----- Provided data

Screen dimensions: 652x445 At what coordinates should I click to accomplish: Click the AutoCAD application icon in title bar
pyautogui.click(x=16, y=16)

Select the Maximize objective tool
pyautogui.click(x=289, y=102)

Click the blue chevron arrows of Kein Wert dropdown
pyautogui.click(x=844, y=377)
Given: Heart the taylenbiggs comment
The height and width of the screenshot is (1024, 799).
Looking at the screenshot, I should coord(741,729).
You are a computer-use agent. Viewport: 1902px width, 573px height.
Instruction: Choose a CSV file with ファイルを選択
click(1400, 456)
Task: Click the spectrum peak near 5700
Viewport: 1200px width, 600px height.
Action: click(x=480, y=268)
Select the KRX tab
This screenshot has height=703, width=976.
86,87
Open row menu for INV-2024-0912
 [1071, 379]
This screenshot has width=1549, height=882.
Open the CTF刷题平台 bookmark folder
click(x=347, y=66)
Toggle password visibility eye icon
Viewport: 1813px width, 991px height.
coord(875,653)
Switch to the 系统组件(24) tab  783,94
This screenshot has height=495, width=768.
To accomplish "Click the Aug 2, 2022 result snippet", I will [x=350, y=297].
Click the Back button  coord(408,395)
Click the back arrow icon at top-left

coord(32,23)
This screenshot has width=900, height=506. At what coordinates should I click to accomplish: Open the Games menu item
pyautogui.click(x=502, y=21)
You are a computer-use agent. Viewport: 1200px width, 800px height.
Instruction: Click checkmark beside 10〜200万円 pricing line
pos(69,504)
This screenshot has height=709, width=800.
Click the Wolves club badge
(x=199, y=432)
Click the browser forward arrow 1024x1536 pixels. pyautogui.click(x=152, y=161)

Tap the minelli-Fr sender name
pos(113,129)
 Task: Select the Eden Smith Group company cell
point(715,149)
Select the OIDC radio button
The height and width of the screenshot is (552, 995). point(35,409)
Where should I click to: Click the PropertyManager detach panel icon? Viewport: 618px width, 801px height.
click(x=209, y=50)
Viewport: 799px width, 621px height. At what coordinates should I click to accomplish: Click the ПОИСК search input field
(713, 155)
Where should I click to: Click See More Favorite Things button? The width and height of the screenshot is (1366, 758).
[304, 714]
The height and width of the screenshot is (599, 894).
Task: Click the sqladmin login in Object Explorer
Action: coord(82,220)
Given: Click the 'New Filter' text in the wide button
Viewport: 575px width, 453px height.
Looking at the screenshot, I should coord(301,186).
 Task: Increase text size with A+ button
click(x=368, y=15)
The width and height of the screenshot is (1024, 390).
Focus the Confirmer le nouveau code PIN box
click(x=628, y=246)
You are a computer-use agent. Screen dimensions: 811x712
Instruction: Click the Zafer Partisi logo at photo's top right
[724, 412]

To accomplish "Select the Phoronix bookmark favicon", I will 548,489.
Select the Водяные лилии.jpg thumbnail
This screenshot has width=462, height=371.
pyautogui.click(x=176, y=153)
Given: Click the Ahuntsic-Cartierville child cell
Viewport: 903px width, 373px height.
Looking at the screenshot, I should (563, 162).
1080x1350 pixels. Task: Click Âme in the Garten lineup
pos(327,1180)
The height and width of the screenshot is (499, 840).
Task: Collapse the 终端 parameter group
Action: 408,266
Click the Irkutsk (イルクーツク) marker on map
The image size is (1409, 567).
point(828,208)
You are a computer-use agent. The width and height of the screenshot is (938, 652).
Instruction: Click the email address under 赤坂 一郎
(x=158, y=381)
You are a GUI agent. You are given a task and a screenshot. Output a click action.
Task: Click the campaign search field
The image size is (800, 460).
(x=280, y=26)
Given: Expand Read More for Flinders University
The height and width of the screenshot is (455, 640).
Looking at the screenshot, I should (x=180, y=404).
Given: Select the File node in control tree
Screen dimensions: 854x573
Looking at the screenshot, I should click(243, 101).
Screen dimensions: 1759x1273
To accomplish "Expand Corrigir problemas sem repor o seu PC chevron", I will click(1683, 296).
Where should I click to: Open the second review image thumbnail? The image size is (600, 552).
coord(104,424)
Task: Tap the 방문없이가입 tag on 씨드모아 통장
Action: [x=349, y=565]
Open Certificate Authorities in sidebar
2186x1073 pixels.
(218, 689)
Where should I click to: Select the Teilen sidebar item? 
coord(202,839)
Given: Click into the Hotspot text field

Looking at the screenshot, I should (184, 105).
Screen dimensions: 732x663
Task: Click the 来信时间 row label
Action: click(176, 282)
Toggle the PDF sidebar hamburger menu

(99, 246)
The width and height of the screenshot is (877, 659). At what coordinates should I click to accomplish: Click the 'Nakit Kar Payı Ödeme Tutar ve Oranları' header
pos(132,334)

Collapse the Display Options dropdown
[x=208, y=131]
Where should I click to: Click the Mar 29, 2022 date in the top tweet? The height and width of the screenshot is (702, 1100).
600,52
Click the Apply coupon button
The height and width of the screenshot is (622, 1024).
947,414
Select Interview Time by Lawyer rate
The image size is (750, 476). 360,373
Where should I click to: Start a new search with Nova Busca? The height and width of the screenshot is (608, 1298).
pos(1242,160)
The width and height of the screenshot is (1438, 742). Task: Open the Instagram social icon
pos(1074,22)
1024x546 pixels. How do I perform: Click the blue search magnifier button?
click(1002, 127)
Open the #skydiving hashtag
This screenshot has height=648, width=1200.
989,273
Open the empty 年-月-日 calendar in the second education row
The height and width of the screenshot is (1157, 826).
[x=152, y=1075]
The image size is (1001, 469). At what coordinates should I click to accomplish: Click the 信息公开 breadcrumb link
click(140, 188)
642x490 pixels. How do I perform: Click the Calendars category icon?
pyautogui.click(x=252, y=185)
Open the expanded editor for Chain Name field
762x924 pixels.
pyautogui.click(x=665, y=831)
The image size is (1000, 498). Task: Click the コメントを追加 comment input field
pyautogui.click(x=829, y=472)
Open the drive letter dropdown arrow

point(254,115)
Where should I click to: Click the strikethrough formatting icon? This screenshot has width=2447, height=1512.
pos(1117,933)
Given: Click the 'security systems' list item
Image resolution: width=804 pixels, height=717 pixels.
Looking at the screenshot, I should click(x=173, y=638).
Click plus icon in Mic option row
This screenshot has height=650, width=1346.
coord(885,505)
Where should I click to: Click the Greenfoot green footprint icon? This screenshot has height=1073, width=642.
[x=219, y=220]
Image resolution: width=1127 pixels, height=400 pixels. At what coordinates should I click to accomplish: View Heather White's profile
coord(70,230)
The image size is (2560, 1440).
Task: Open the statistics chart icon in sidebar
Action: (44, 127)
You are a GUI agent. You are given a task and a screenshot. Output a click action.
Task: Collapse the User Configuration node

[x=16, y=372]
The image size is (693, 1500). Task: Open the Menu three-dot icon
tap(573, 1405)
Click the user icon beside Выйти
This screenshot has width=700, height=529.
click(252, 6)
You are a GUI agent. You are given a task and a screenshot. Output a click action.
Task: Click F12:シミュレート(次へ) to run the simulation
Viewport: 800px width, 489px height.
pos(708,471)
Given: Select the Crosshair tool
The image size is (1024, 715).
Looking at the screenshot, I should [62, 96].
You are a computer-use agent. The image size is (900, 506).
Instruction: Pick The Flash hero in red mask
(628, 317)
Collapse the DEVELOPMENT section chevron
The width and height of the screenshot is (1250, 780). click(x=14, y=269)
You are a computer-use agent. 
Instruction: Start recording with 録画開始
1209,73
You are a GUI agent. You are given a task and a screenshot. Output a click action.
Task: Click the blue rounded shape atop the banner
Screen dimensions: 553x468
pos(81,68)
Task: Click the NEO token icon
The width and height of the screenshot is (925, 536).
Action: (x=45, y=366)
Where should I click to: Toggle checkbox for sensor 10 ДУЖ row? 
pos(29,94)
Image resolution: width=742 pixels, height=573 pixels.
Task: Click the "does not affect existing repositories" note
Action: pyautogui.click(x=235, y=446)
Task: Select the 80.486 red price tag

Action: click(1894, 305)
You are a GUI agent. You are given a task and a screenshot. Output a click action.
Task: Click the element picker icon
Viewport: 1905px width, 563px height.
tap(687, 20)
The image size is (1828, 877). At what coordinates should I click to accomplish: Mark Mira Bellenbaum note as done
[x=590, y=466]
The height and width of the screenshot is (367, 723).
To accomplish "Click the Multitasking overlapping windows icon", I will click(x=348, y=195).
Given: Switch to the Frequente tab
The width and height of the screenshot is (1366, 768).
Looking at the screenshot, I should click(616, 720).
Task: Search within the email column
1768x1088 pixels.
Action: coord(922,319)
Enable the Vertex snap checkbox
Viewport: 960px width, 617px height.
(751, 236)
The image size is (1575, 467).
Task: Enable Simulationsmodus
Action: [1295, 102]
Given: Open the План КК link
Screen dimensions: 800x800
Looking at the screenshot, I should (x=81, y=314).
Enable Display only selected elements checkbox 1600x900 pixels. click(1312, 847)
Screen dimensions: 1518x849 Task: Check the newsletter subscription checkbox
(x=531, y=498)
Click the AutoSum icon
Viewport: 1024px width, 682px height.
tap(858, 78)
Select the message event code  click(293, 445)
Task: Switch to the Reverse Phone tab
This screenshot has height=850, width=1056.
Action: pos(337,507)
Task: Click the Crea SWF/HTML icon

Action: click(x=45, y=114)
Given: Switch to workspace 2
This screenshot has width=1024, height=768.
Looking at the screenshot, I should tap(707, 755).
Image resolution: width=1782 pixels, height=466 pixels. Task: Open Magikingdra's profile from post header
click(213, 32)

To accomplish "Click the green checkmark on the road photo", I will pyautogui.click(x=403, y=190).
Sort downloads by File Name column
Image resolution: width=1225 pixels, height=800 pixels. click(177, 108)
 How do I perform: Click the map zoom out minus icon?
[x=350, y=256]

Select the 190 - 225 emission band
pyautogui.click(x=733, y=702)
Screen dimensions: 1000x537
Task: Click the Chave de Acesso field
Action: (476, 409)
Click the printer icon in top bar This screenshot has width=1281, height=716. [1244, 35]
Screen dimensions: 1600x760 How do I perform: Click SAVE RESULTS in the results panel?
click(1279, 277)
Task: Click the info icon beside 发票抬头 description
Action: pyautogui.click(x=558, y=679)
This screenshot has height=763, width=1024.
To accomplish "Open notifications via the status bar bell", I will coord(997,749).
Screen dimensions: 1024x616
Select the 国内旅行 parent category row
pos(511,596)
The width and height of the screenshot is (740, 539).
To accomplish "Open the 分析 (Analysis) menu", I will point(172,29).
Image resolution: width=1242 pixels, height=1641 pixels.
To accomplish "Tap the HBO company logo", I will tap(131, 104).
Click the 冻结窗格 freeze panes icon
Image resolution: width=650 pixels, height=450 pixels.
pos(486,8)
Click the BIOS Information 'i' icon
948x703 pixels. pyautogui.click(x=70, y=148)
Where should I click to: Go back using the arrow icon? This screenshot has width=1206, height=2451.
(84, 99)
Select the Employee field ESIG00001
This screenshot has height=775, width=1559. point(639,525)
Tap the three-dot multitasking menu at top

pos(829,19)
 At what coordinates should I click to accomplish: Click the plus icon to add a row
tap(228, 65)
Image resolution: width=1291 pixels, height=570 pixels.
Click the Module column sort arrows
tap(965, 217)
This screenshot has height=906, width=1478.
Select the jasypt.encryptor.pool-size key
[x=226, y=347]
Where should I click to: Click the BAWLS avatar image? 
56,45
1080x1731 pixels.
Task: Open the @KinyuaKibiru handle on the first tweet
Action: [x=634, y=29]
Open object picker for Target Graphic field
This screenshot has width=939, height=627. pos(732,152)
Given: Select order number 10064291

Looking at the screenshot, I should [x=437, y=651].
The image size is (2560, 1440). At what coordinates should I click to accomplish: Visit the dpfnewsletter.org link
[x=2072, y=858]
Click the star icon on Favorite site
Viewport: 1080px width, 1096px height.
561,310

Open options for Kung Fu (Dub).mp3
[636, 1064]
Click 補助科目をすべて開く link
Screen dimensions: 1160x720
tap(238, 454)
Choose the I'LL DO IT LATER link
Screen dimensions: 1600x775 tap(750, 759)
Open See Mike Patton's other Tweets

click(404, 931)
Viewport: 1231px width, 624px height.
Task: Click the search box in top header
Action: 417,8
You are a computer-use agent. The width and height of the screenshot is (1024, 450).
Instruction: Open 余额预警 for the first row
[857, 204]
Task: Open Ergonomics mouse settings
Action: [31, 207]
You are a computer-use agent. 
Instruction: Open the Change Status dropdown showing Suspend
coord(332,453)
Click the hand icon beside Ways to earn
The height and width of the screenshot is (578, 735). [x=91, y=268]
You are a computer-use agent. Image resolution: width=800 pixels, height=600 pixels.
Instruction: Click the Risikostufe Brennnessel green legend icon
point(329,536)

----------

### Work item
Copy out each line of the data containing the string "computer".

### Answer section
You are a computer-use agent. Viewport: 1902px width, 573px height.
You are a computer-use agent. Viewport: 1200px width, 800px height.
You are a computer-use agent. Screen dimensions: 811x712
You are a computer-use agent. The width and height of the screenshot is (938, 652).
You are a computer-use agent. The image size is (900, 506).
You are a computer-use agent. 
You are a computer-use agent. The width and height of the screenshot is (1024, 450).
You are a computer-use agent. 
You are a computer-use agent. Image resolution: width=800 pixels, height=600 pixels.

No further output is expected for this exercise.